In the early 1st century BC, the Cantabri sometimes fought for Roman generals while also supporting rebellions in Roman provinces and raiding during times of unrest. They initially supported Quintus Sertorius during the Sertorian Wars but later switched sides to Pompey. During the Gallic Wars, the Cantabri sent an army to help the Aquitani against the Romans but were defeated by Julius Caesar’s forces in 56 BC.

Under the leader Corocotta, the Cantabri attacked neighboring tribes like the Vaccaei and Autrigones, which led to the First Cantabrian War in 29 BC. Emperor Augustus conquered and partially destroyed the Cantabri, incorporating their lands into the Transduriana Province. However, harsh Roman rule led to ongoing uprisings, including a slave revolt in 20 BC. By the early 1st century AD, the region gained some local self-rule as part of the Hispania Tarraconensis province.

Although the Romans built colonies and military bases in Cantabria, the local people retained many aspects of their Celtic language, religion, and culture. The Cantabri also provided soldiers to the Roman army, serving in infantry and cavalry units. These troops fought in Emperor Claudius’s invasion of Britain between AD 43 and 60.

During the Migration Period of the late 4th century, the Cantabri reappeared alongside their neighbors, the Astures. They were later Christianized and faced violence from the Visigoths in the 6th century. The Cantabri were still mentioned in the 7th century during Visigoth conflicts with the Vascones. Their language and culture fully shifted to Latin only after the Muslim conquest of the Iberian Peninsula in the 8th century.

Culture

According to Pliny the Elder, Cantabria had gold, silver, tin, lead, and iron mines, as well as deposits of magnetite and amber. However, not much is known about these resources.
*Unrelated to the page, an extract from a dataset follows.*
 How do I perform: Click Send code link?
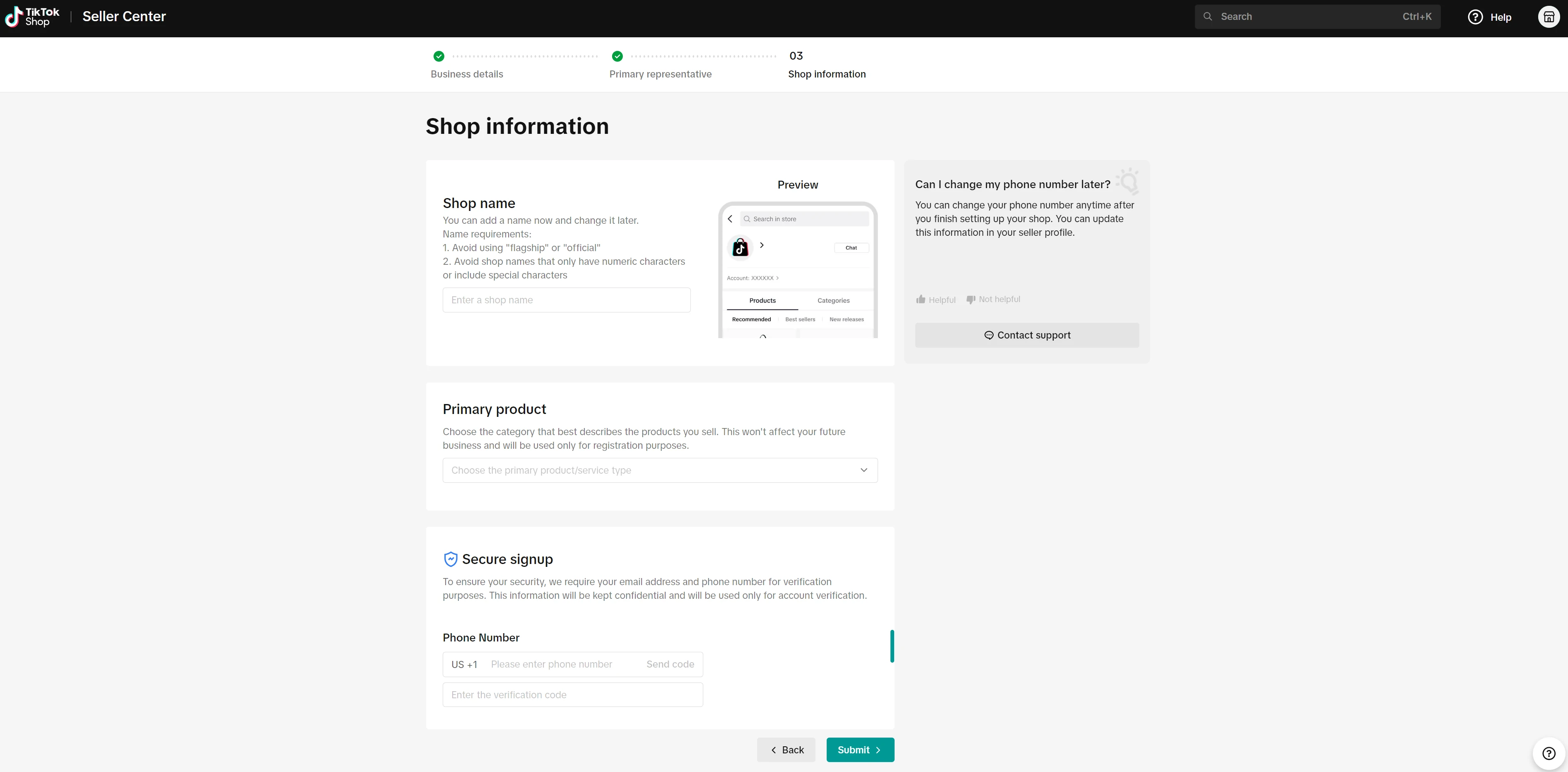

Strabo also wrote about salt being mined in areas like Cabezón de la Sal. He described a tradition after childbirth in which the mother would stand up, and the father would lie down, with the mother caring for him.

Religion

Literary and written records show that the Cantabri, like their Gallaeci and Astures neighbors, practiced polytheism. They worshipped many male and female gods from the Indo-European tradition in sacred oak or pine forests, mountains, rivers, and small rural shrines.

Druidism was not practiced by the Cantabri. However, evidence suggests that they had an organized group of priests who performed complex ceremonies. These included ritual steam baths, festive dances, oracles, divination, and sacrifices of humans and animals. Strabo wrote that people in the north-west region sacrificed horses to an unnamed God of War. Horace and Silius Italicus noted that the Concani people had a tradition of drinking horse blood during their ceremonies.

Language

Leonard A. Curchin studied the place names from ancient Cantabria and found that most of them come from Celtic and other Indo-European languages. This suggests that the people living there spoke the Celtic language, which was commonly used in Iberia during that time, rather than a Pre-Indo-European or Basque language as some had thought. His research also indicates that the influence of the Romans in the region was limited.